終演後に貼りだされた柳家権太楼独演会の演目

 落語家は自分のコロナの災禍も笑いのネタにしてしまう。柳家権太楼さんは1月20日、少し熱っぽかったので寄席の千秋楽を休み、PCR検査を受けたところ、陽性の結果が出た。奥さんは濃厚接触者となる。保健所との電話のやりとりで「かかあ」はこう言った。「そんなはずありません。3日も口きいていませんから」。

 

 3月13日、三鷹市で開かれた柳家権太楼独演会の後半の演目「疝気(せんき)の虫」のマクラで披露した。入院先が自宅近くの病院だったので、奥さんは「自転車でいかせますから」とも言ったそうだ。
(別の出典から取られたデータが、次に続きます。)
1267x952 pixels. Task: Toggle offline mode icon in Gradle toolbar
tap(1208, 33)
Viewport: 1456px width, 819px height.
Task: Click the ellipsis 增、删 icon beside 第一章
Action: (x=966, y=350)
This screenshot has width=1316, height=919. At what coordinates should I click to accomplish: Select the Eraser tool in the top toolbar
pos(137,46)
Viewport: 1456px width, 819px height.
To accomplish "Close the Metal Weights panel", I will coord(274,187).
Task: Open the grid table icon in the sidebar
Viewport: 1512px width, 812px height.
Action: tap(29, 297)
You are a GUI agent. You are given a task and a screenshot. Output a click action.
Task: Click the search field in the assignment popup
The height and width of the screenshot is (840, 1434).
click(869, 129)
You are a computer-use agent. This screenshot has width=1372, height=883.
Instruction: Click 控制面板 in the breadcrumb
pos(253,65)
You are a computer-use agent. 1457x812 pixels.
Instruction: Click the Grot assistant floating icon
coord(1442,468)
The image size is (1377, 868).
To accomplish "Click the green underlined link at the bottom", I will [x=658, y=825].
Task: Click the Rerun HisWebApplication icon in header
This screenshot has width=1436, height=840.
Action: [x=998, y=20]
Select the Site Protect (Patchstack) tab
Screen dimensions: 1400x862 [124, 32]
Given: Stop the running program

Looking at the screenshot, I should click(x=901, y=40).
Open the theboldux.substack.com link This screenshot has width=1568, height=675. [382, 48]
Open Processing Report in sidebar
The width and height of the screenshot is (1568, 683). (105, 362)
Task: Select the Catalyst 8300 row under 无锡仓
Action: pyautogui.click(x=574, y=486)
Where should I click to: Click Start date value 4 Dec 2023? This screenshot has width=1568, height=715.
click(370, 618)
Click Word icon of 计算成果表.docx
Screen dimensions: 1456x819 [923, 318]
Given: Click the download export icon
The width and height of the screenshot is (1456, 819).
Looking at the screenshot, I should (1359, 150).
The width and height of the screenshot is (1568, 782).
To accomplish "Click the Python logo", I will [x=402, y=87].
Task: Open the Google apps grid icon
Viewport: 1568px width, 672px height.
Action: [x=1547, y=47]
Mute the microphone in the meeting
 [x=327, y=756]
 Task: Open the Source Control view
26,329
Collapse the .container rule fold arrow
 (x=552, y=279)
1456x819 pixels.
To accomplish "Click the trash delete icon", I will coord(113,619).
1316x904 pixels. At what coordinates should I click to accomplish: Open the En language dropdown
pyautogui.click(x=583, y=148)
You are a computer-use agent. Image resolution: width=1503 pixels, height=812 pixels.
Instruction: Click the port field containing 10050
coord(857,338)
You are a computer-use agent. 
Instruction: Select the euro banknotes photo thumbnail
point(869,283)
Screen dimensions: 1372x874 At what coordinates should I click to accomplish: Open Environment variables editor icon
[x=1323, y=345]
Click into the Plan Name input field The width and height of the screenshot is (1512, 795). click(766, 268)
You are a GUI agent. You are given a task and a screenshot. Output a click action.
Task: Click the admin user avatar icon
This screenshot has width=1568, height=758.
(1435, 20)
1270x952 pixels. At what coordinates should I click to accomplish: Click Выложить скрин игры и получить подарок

さすが噺家(はなしか)の妻、とまた笑ってしまったが、存外、本当に気が動転していたのかも。

 

 2日続きの落語会通いは初めて。権太楼さんが1つ年上であることに親近感を持ち、立ち居振る舞いやしぐさにも目がいった。客席からは見えないが、高座の上り口には小さな階段が付いているらしく、師匠が足元を見て慎重に足を運んでいるのがわかった。

 

 だが、ひとたび座布団に着座すれば、扇子で顔を隠す番頭さん(前半の『百年目』)も疝気の虫も、客のすぐ目の前にいるかのように大きく演じてみせる。

 

 新型コロナ対策では帰宅すると手洗いや消毒、うがいを欠かさず、酒も家飲みだけと言うが、普段はどうやって運動能力を維持しているのだろうか。